[Target pointing data]
★ ★ ★ ★ ★ ★ ★

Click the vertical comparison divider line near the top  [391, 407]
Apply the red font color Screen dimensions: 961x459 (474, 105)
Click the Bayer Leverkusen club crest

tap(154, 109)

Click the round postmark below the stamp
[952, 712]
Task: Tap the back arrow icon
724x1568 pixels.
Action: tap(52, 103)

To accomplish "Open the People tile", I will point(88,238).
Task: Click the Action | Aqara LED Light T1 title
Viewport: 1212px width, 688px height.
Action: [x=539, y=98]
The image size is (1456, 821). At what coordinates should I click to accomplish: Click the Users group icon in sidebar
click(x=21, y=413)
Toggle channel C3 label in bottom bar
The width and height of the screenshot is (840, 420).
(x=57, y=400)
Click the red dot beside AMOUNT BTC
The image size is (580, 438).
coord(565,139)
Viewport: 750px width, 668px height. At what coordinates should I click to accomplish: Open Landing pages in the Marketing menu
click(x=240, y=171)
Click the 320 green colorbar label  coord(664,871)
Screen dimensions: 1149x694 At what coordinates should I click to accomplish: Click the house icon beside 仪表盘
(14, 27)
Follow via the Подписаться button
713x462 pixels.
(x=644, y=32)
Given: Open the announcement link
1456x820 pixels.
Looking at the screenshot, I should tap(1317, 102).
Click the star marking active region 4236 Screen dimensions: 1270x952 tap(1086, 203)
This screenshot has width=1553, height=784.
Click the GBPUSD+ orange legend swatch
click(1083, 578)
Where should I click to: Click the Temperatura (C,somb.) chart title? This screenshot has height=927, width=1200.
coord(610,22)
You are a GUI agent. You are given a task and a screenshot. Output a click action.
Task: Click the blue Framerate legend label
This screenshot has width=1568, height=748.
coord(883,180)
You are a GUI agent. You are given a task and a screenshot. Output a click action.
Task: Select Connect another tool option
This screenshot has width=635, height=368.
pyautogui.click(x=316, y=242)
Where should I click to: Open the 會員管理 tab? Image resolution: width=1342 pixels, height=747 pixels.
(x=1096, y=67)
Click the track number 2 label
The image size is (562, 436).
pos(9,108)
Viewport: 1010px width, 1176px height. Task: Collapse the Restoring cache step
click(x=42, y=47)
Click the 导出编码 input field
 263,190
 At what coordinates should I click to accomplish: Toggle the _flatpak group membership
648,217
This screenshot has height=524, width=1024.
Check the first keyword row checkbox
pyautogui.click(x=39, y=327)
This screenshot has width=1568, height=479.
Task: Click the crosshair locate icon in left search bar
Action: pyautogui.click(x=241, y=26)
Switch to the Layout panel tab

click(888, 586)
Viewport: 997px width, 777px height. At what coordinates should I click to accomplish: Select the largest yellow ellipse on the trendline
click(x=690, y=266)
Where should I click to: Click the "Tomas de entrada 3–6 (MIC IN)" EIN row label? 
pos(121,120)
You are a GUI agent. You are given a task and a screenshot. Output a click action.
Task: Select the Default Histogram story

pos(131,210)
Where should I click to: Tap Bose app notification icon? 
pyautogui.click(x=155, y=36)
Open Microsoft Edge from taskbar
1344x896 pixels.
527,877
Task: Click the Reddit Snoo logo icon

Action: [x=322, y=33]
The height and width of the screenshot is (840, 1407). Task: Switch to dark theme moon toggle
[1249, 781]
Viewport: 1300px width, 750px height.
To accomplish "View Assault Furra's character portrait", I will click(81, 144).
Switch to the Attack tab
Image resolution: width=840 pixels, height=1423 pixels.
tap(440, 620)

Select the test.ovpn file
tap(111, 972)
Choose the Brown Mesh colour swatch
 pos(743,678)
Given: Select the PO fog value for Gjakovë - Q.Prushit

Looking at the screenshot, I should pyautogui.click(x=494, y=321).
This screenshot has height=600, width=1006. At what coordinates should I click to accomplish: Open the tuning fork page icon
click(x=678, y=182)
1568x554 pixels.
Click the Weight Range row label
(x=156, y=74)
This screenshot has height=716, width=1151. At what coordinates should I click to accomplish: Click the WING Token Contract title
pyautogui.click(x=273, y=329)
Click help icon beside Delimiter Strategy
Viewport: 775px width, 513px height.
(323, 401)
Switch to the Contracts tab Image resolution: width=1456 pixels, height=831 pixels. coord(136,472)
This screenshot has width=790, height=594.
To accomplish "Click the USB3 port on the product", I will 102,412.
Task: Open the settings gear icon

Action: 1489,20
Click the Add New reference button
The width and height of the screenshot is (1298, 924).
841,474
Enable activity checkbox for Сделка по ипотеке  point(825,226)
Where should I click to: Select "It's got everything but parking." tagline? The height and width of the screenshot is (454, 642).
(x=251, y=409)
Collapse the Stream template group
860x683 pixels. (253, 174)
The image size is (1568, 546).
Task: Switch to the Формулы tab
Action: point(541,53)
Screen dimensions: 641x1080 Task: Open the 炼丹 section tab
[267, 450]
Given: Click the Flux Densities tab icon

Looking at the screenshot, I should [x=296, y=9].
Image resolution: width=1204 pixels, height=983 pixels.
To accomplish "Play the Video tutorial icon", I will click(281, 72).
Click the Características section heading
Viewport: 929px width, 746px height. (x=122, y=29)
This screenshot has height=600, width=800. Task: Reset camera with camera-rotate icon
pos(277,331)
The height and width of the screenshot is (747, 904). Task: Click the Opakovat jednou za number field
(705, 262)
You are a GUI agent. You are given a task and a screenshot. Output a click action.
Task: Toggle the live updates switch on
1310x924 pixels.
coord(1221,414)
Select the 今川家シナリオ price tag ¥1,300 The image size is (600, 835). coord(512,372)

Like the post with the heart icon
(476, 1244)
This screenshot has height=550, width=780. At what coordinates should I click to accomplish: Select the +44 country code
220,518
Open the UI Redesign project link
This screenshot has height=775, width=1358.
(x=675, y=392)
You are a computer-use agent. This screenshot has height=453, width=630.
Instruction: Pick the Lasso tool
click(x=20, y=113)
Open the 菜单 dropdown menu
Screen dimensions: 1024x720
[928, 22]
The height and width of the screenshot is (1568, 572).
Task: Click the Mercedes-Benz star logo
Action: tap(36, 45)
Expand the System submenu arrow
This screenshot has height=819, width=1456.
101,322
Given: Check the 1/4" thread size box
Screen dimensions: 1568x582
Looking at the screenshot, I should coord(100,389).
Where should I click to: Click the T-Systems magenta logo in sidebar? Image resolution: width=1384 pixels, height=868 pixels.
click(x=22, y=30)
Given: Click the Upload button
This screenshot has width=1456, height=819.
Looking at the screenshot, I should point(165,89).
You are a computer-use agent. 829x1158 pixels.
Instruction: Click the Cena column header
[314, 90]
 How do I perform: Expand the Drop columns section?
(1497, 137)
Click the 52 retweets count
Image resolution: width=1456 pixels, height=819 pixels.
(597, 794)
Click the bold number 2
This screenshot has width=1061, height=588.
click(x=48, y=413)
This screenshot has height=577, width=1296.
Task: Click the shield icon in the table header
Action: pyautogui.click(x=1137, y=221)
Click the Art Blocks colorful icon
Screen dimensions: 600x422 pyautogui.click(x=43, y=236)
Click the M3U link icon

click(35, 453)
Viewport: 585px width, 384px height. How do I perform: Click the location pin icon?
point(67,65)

★ ★ ★ ★ ★ ★ ★

_What you will do:_
Lay out the rows above as a numbered list, omitting blank lines.

_Exercise output:_
1. Click the vertical comparison divider line near the top  [391, 407]
2. Apply the red font color Screen dimensions: 961x459 (474, 105)
3. Click the Bayer Leverkusen club crest
4. tap(154, 109)
5. Click the round postmark below the stamp
6. [952, 712]
7. Task: Tap the back arrow icon
8. 724x1568 pixels.
9. Action: tap(52, 103)
10. To accomplish "Open the People tile", I will point(88,238).
11. Task: Click the Action | Aqara LED Light T1 title
12. Viewport: 1212px width, 688px height.
13. Action: [x=539, y=98]
14. The image size is (1456, 821). At what coordinates should I click to accomplish: Click the Users group icon in sidebar
15. click(x=21, y=413)
16. Toggle channel C3 label in bottom bar
17. The width and height of the screenshot is (840, 420).
18. (x=57, y=400)
19. Click the red dot beside AMOUNT BTC
20. The image size is (580, 438).
21. coord(565,139)
22. Viewport: 750px width, 668px height. At what coordinates should I click to accomplish: Open Landing pages in the Marketing menu
23. click(x=240, y=171)
24. Click the 320 green colorbar label  coord(664,871)
25. Screen dimensions: 1149x694 At what coordinates should I click to accomplish: Click the house icon beside 仪表盘
26. (14, 27)
27. Follow via the Подписаться button
28. 713x462 pixels.
29. (x=644, y=32)
30. Given: Open the announcement link
31. 1456x820 pixels.
32. Looking at the screenshot, I should tap(1317, 102).
33. Click the star marking active region 4236 Screen dimensions: 1270x952 tap(1086, 203)
34. This screenshot has width=1553, height=784.
35. Click the GBPUSD+ orange legend swatch
36. click(1083, 578)
37. Where should I click to: Click the Temperatura (C,somb.) chart title? This screenshot has height=927, width=1200.
38. coord(610,22)
39. You are a GUI agent. You are given a task and a screenshot. Output a click action.
40. Task: Click the blue Framerate legend label
41. This screenshot has width=1568, height=748.
42. coord(883,180)
43. You are a GUI agent. You are given a task and a screenshot. Output a click action.
44. Task: Select Connect another tool option
45. This screenshot has width=635, height=368.
46. pyautogui.click(x=316, y=242)
47. Where should I click to: Open the 會員管理 tab? Image resolution: width=1342 pixels, height=747 pixels.
48. (x=1096, y=67)
49. Click the track number 2 label
50. The image size is (562, 436).
51. pos(9,108)
52. Viewport: 1010px width, 1176px height. Task: Collapse the Restoring cache step
53. click(x=42, y=47)
54. Click the 导出编码 input field
55.  263,190
56.  At what coordinates should I click to accomplish: Toggle the _flatpak group membership
57. 648,217
58. This screenshot has height=524, width=1024.
59. Check the first keyword row checkbox
60. pyautogui.click(x=39, y=327)
61. This screenshot has width=1568, height=479.
62. Task: Click the crosshair locate icon in left search bar
63. Action: pyautogui.click(x=241, y=26)
64. Switch to the Layout panel tab
65. click(888, 586)
66. Viewport: 997px width, 777px height. At what coordinates should I click to accomplish: Select the largest yellow ellipse on the trendline
67. click(x=690, y=266)
68. Where should I click to: Click the "Tomas de entrada 3–6 (MIC IN)" EIN row label? 
69. pos(121,120)
70. You are a GUI agent. You are given a task and a screenshot. Output a click action.
71. Task: Select the Default Histogram story
72. pos(131,210)
73. Where should I click to: Tap Bose app notification icon? 
74. pyautogui.click(x=155, y=36)
75. Open Microsoft Edge from taskbar
76. 1344x896 pixels.
77. 527,877
78. Task: Click the Reddit Snoo logo icon
79. Action: [x=322, y=33]
80. The height and width of the screenshot is (840, 1407). Task: Switch to dark theme moon toggle
81. [1249, 781]
82. Viewport: 1300px width, 750px height.
83. To accomplish "View Assault Furra's character portrait", I will click(81, 144).
84. Switch to the Attack tab
85. Image resolution: width=840 pixels, height=1423 pixels.
86. tap(440, 620)
87. Select the test.ovpn file
88. tap(111, 972)
89. Choose the Brown Mesh colour swatch
90.  pos(743,678)
91. Given: Select the PO fog value for Gjakovë - Q.Prushit
92. Looking at the screenshot, I should pyautogui.click(x=494, y=321).
93. This screenshot has height=600, width=1006. At what coordinates should I click to accomplish: Open the tuning fork page icon
94. click(x=678, y=182)
95. 1568x554 pixels.
96. Click the Weight Range row label
97. (x=156, y=74)
98. This screenshot has height=716, width=1151. At what coordinates should I click to accomplish: Click the WING Token Contract title
99. pyautogui.click(x=273, y=329)
100. Click help icon beside Delimiter Strategy
101. Viewport: 775px width, 513px height.
102. (323, 401)
103. Switch to the Contracts tab Image resolution: width=1456 pixels, height=831 pixels. coord(136,472)
104. This screenshot has width=790, height=594.
105. To accomplish "Click the USB3 port on the product", I will 102,412.
106. Task: Open the settings gear icon
107. Action: 1489,20
108. Click the Add New reference button
109. The width and height of the screenshot is (1298, 924).
110. 841,474
111. Enable activity checkbox for Сделка по ипотеке  point(825,226)
112. Where should I click to: Select "It's got everything but parking." tagline? The height and width of the screenshot is (454, 642).
113. (x=251, y=409)
114. Collapse the Stream template group
115. 860x683 pixels. (253, 174)
116. The image size is (1568, 546).
117. Task: Switch to the Формулы tab
118. Action: point(541,53)
119. Screen dimensions: 641x1080 Task: Open the 炼丹 section tab
120. [267, 450]
121. Given: Click the Flux Densities tab icon
122. Looking at the screenshot, I should [x=296, y=9].
123. Image resolution: width=1204 pixels, height=983 pixels.
124. To accomplish "Play the Video tutorial icon", I will click(281, 72).
125. Click the Características section heading
126. Viewport: 929px width, 746px height. (x=122, y=29)
127. This screenshot has height=600, width=800. Task: Reset camera with camera-rotate icon
128. pos(277,331)
129. The height and width of the screenshot is (747, 904). Task: Click the Opakovat jednou za number field
130. (705, 262)
131. You are a GUI agent. You are given a task and a screenshot. Output a click action.
132. Task: Toggle the live updates switch on
133. 1310x924 pixels.
134. coord(1221,414)
135. Select the 今川家シナリオ price tag ¥1,300 The image size is (600, 835). coord(512,372)
136. Like the post with the heart icon
137. (476, 1244)
138. This screenshot has height=550, width=780. At what coordinates should I click to accomplish: Select the +44 country code
139. 220,518
140. Open the UI Redesign project link
141. This screenshot has height=775, width=1358.
142. (x=675, y=392)
143. You are a computer-use agent. This screenshot has height=453, width=630.
144. Instruction: Pick the Lasso tool
145. click(x=20, y=113)
146. Open the 菜单 dropdown menu
147. Screen dimensions: 1024x720
148. [928, 22]
149. The height and width of the screenshot is (1568, 572).
150. Task: Click the Mercedes-Benz star logo
151. Action: tap(36, 45)
152. Expand the System submenu arrow
153. This screenshot has height=819, width=1456.
154. 101,322
155. Given: Check the 1/4" thread size box
156. Screen dimensions: 1568x582
157. Looking at the screenshot, I should coord(100,389).
158. Where should I click to: Click the T-Systems magenta logo in sidebar? Image resolution: width=1384 pixels, height=868 pixels.
159. click(x=22, y=30)
160. Given: Click the Upload button
161. This screenshot has width=1456, height=819.
162. Looking at the screenshot, I should point(165,89).
163. You are a computer-use agent. 829x1158 pixels.
164. Instruction: Click the Cena column header
165. [314, 90]
166.  How do I perform: Expand the Drop columns section?
167. (1497, 137)
168. Click the 52 retweets count
169. Image resolution: width=1456 pixels, height=819 pixels.
170. (597, 794)
171. Click the bold number 2
172. This screenshot has width=1061, height=588.
173. click(x=48, y=413)
174. This screenshot has height=577, width=1296.
175. Task: Click the shield icon in the table header
176. Action: pyautogui.click(x=1137, y=221)
177. Click the Art Blocks colorful icon
178. Screen dimensions: 600x422 pyautogui.click(x=43, y=236)
179. Click the M3U link icon
180. click(35, 453)
181. Viewport: 585px width, 384px height. How do I perform: Click the location pin icon?
182. point(67,65)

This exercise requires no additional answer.